1-4-2-3 is my placing on this class of Hampshire market hogs.  I found the class to break into a close top pair, a logical third, and an easy bottom.  Ideally my class winner could have been longer bodied and leveler rumped, nonetheless, it's still 1 over 4 in my initial pair as the gilt was the squarest topped, being more expressive behind her shoulder and having a meatier roll to her top.  Additionally she was deeper bodied, looser flanked and had more curvature to her center rib.  She was simply a more practical, producer acceptable gilt that when taken to the rail should have a carcass that would open with a larger eye.  I admit that 4 had more dimension to his ham and was a longer bodied, leveler designed, heavier boned barrow.  However, this doesn't offset the fact that he was shallow bodied, tight flanked and was bow-legged and soft on his pasterns.

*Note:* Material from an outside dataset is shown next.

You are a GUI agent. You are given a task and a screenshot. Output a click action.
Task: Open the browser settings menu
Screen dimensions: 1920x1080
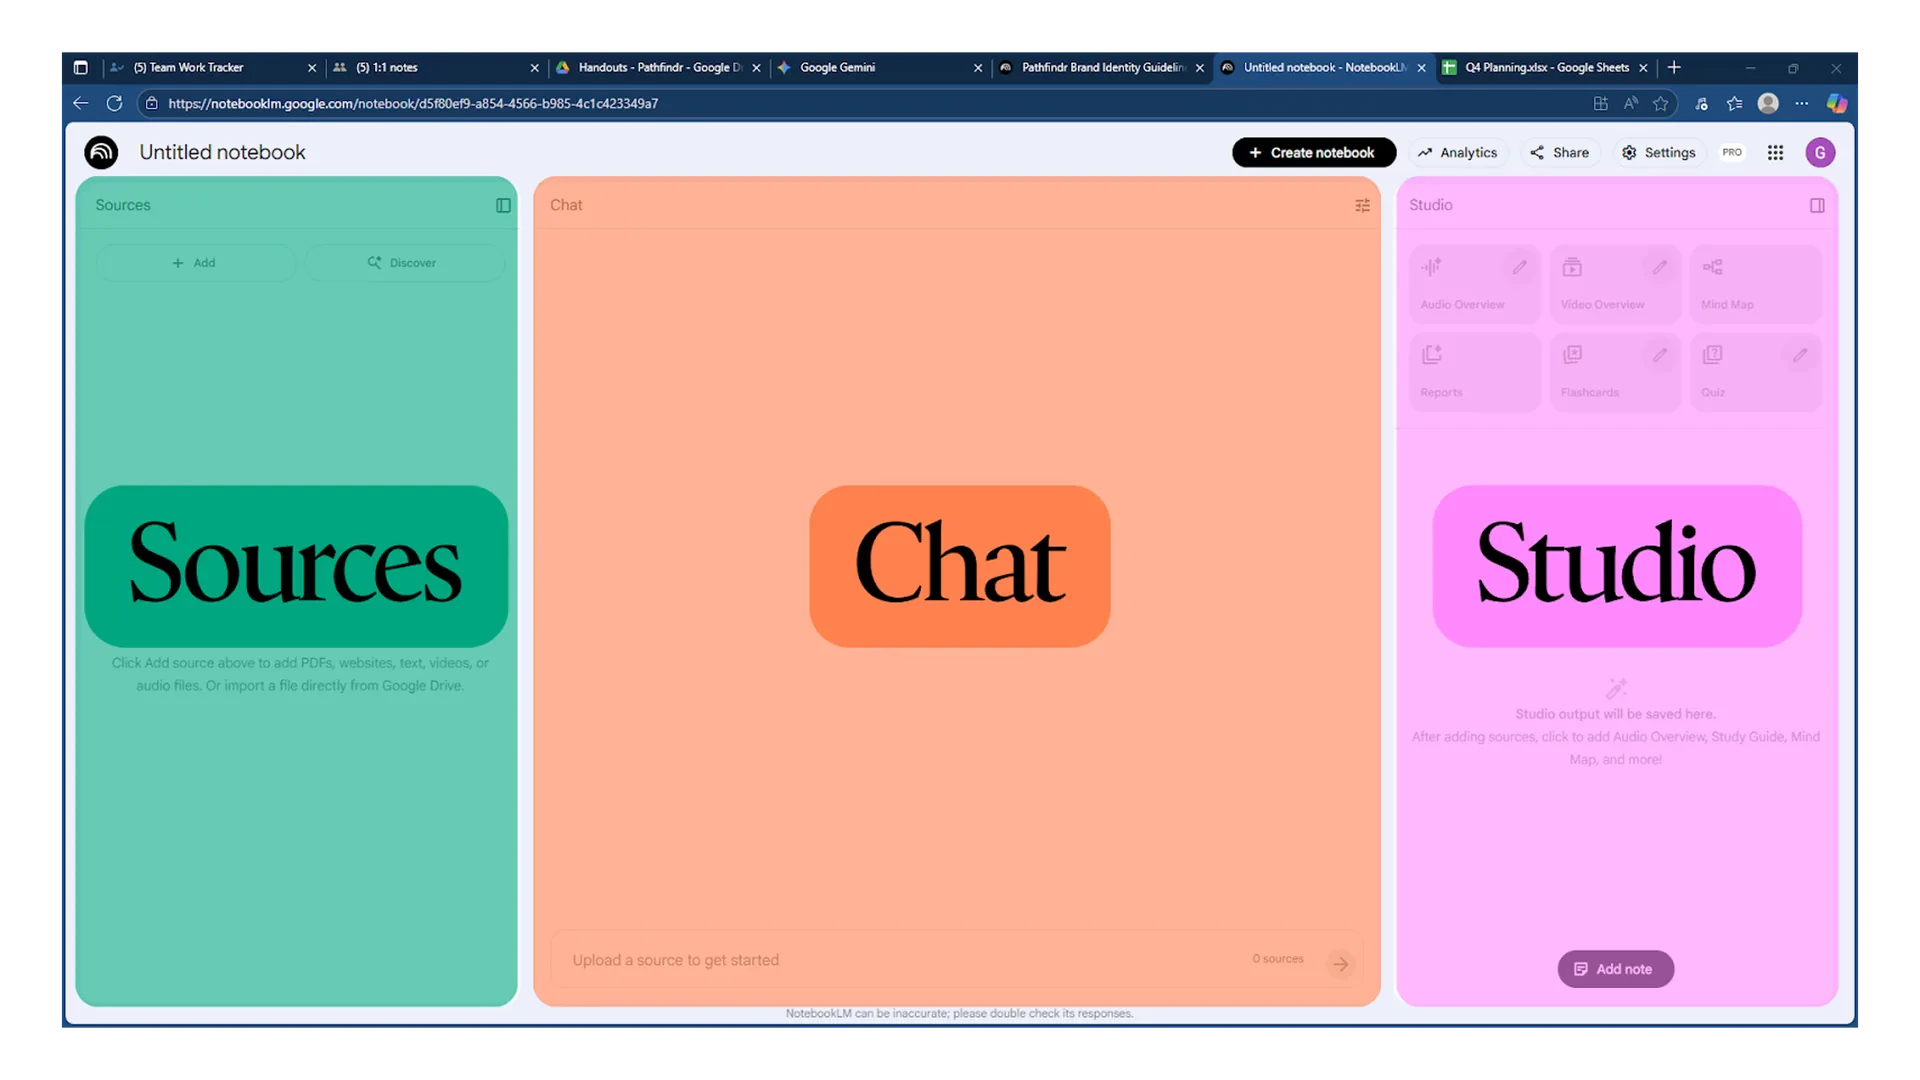(1803, 103)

In reference to my intermediate pair it's still 4 over 2 as he was a heavier muscled barrow with more thickness through his stifle and flare to his ham.  Furthermore he was a fresher appearing more structurally correct barrow that was leveler topped and longer fronted.  When taken to the hook he should hang more total pounds of high priced consumer preferred cuts.  I appreciate that 2 was a deeper bodied, more pliable middled gilt, however, I criticized her and left her third as she was short-necked and straight shouldered.  

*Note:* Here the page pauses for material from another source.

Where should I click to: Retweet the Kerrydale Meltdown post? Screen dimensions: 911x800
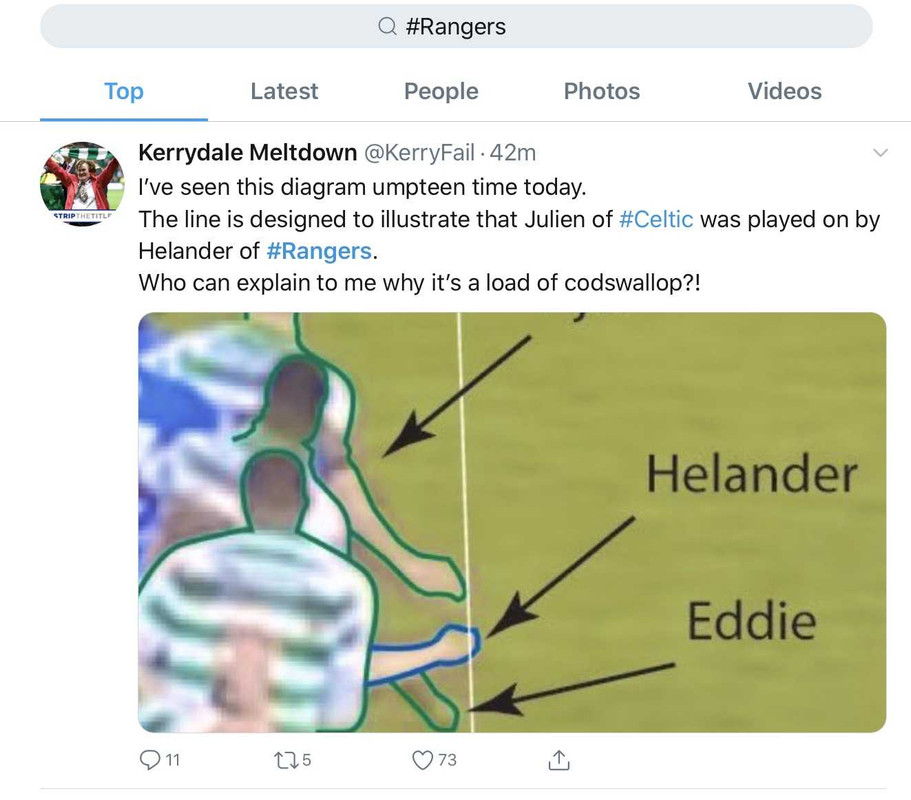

Nonetheless, I still placed 2 over 3 in my concluding pair as 2 was a nicer balanced gilt that was especially leveler rumped and higher in her tail set.  Additionally she had a meatier turn to her top and was a leaner, trimmer gilt that was cleaner through her jowl and ham seam.  This obvious advantage in muscularity and trimness should allow her to rail a carcass with a higher percent lean.  I recognize the barrow was flatter and cleaner through his joints, however this doesn't offset the fact that he was a stale, round-topped barrow that was steep-rumped and straight through his shoulder and hocks, and when taken to the rail would hang the poorest carcass on a lean-grade basis in this class today.